▶

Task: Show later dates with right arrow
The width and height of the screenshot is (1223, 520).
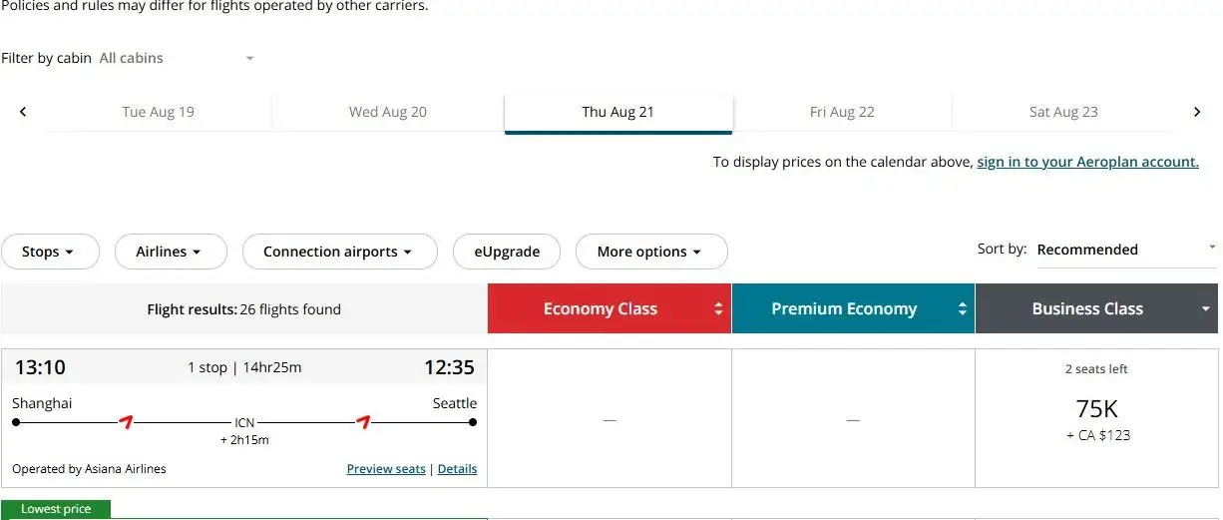Action: [1197, 112]
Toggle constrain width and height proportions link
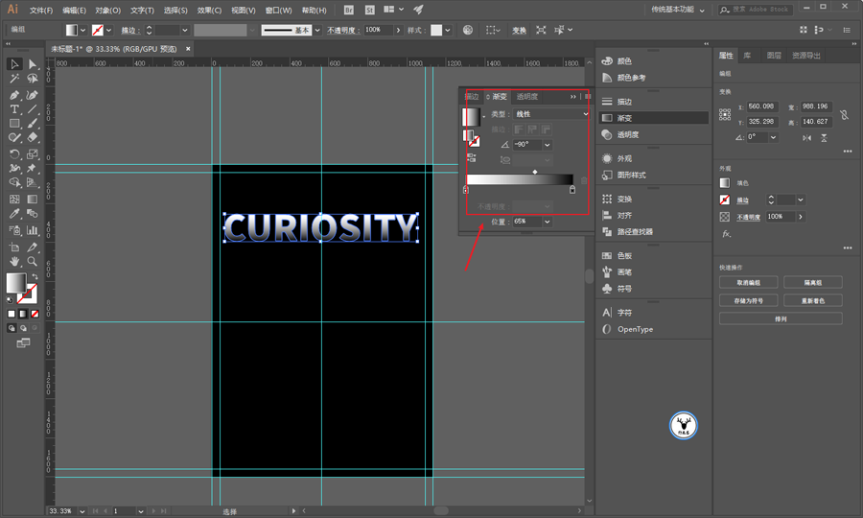The image size is (863, 518). click(x=844, y=114)
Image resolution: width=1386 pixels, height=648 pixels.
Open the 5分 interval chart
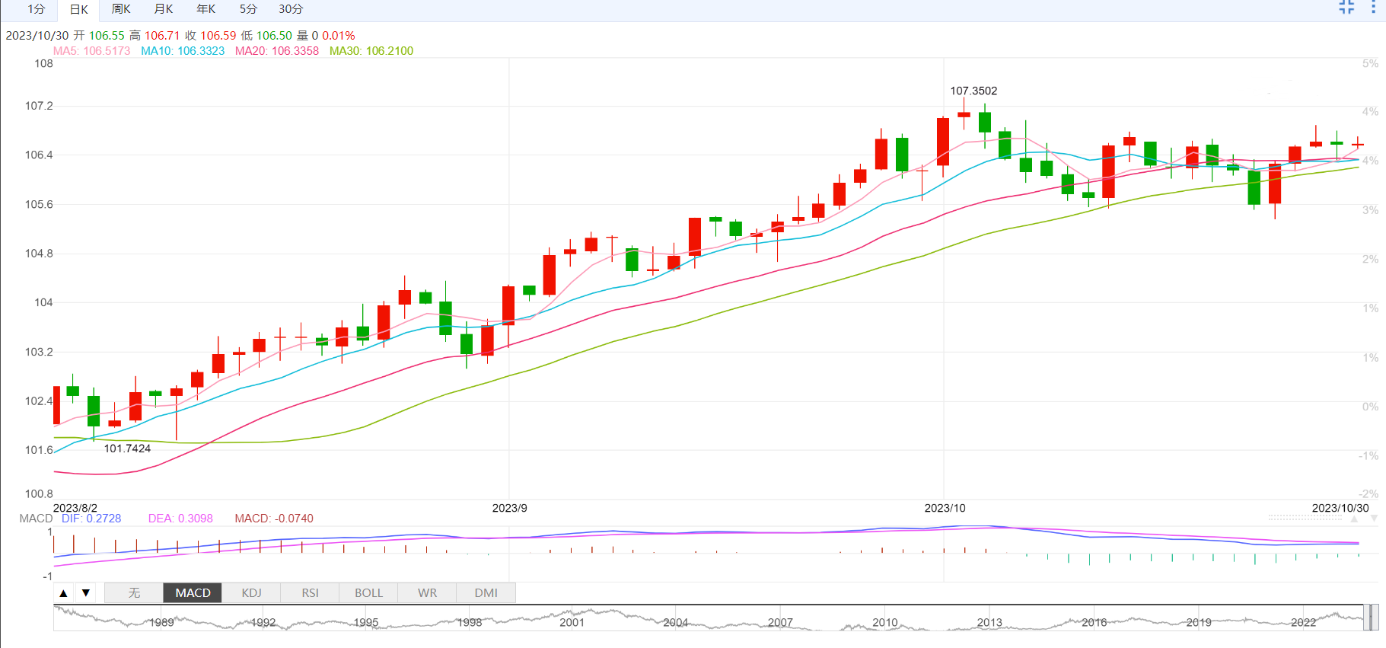pos(248,9)
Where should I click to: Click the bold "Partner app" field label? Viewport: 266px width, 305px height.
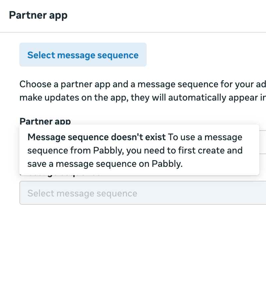pos(45,121)
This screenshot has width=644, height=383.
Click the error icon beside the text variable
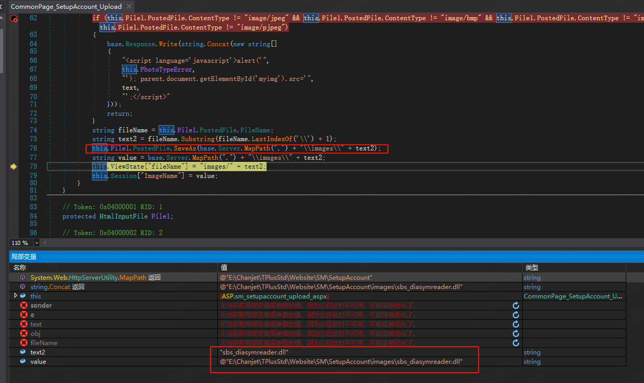pos(23,324)
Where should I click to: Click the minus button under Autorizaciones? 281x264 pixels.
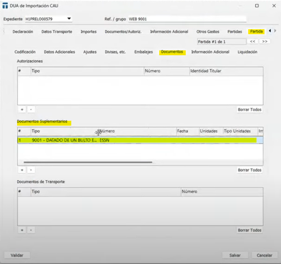[30, 109]
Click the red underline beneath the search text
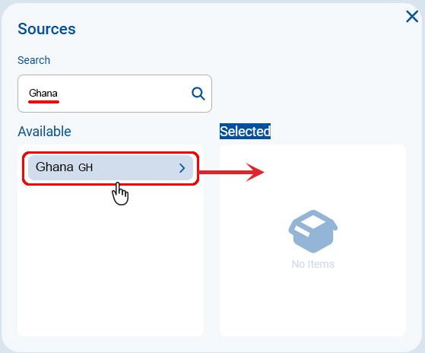This screenshot has height=353, width=425. (x=43, y=102)
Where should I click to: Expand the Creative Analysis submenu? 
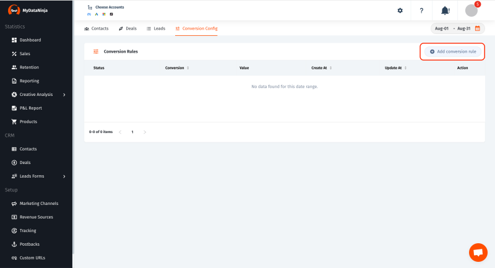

◀

**Goal of the exercise**
What is needed is an exact restatement of every line from the line containing "Open the 5分 interval chart" through the last line of the records, minus any pictures.

**Solution to this problem**
Open the 5分 interval chart
pos(248,9)
Where should I click to: Click the bold "Partner app" field label? Viewport: 266px width, 305px height.
pos(45,121)
This screenshot has width=644, height=383.
Click the error icon beside the text variable
pos(23,324)
Where should I click to: Click the minus button under Autorizaciones? 281x264 pixels.
[30, 109]
Click the red underline beneath the search text
This screenshot has height=353, width=425. (x=43, y=102)
Where should I click to: Expand the Creative Analysis submenu? 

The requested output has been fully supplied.